Beginning at the line that contains "This screenshot has width=840, height=614." and finishing at the line that contains "Instruction: Collapse the", output the data below exactly. Include both end lines and no pictures.

Top of DATA IN THIS EXERCISE

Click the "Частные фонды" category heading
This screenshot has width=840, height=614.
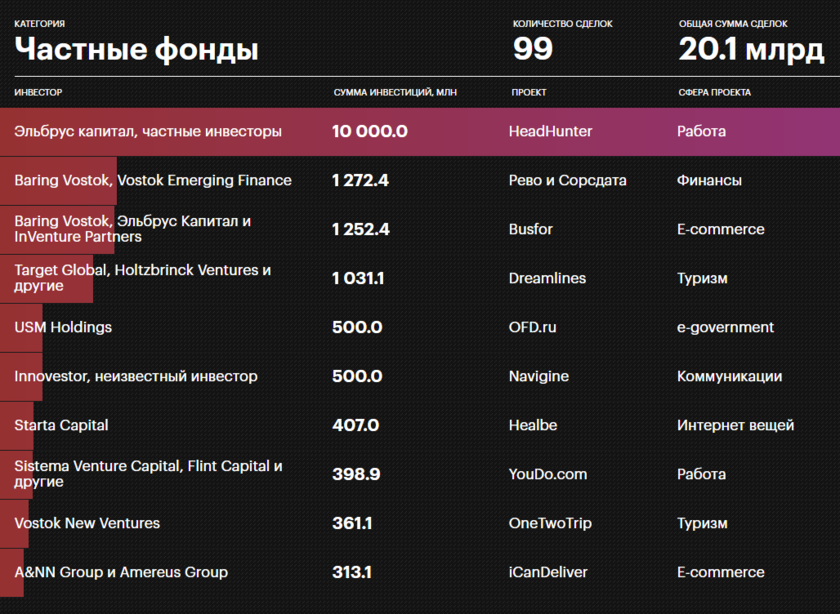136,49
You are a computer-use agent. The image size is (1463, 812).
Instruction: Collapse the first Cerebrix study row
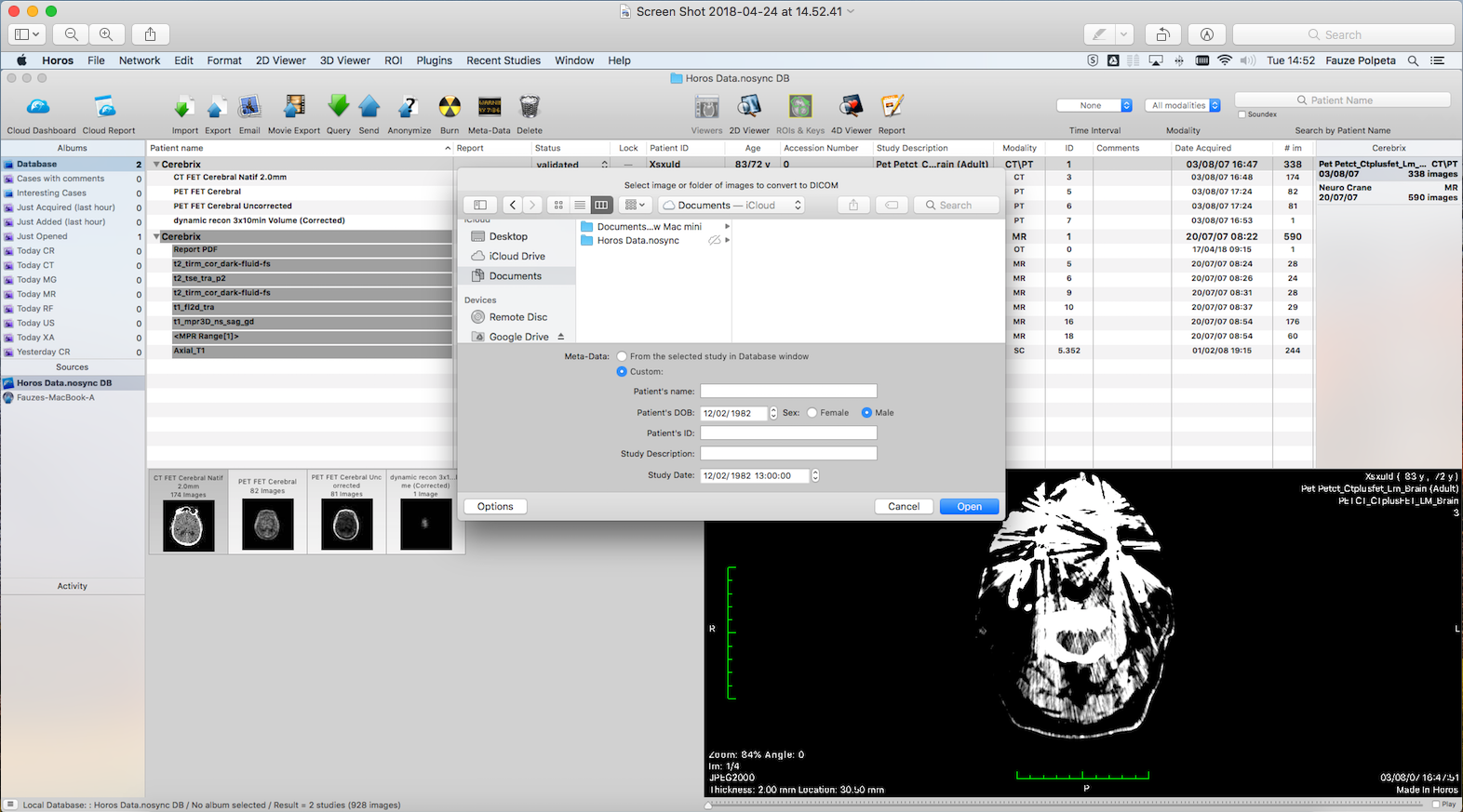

Bottom of DATA IN THIS EXERCISE
Top of DATA IN THIS EXERCISE

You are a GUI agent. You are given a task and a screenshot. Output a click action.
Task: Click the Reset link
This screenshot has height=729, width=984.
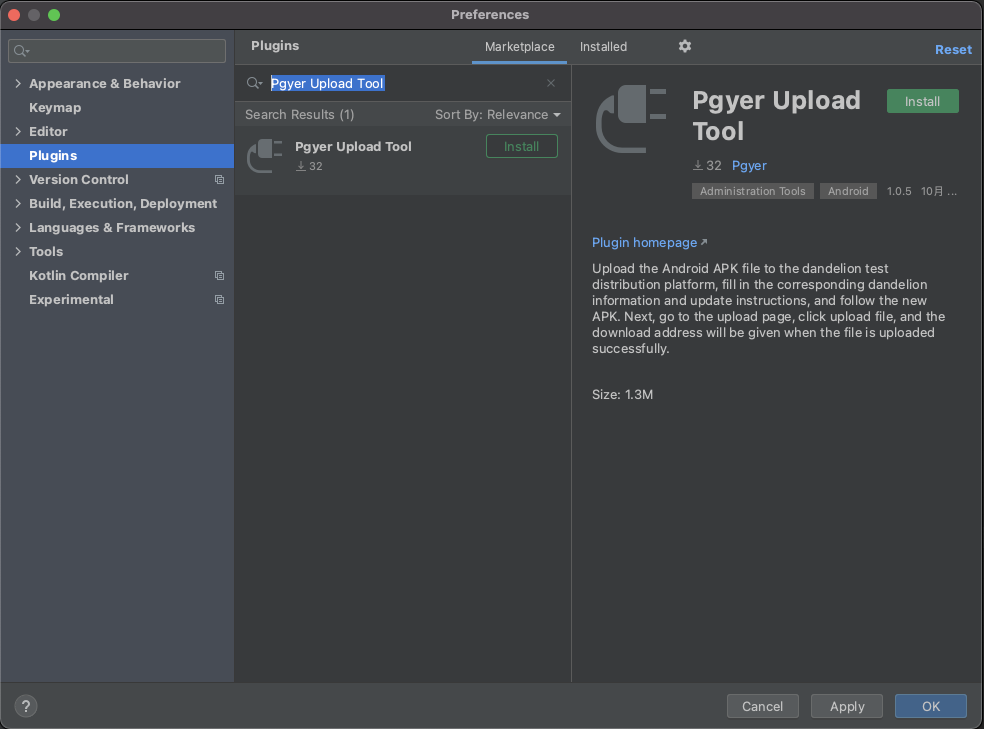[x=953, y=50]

Bottom of DATA IN THIS EXERCISE

*REPLY TO THE TASK:*
This screenshot has width=840, height=614.
136,49
You are a computer-use agent. The image size is (1463, 812).
Instruction: Collapse the first Cerebrix study row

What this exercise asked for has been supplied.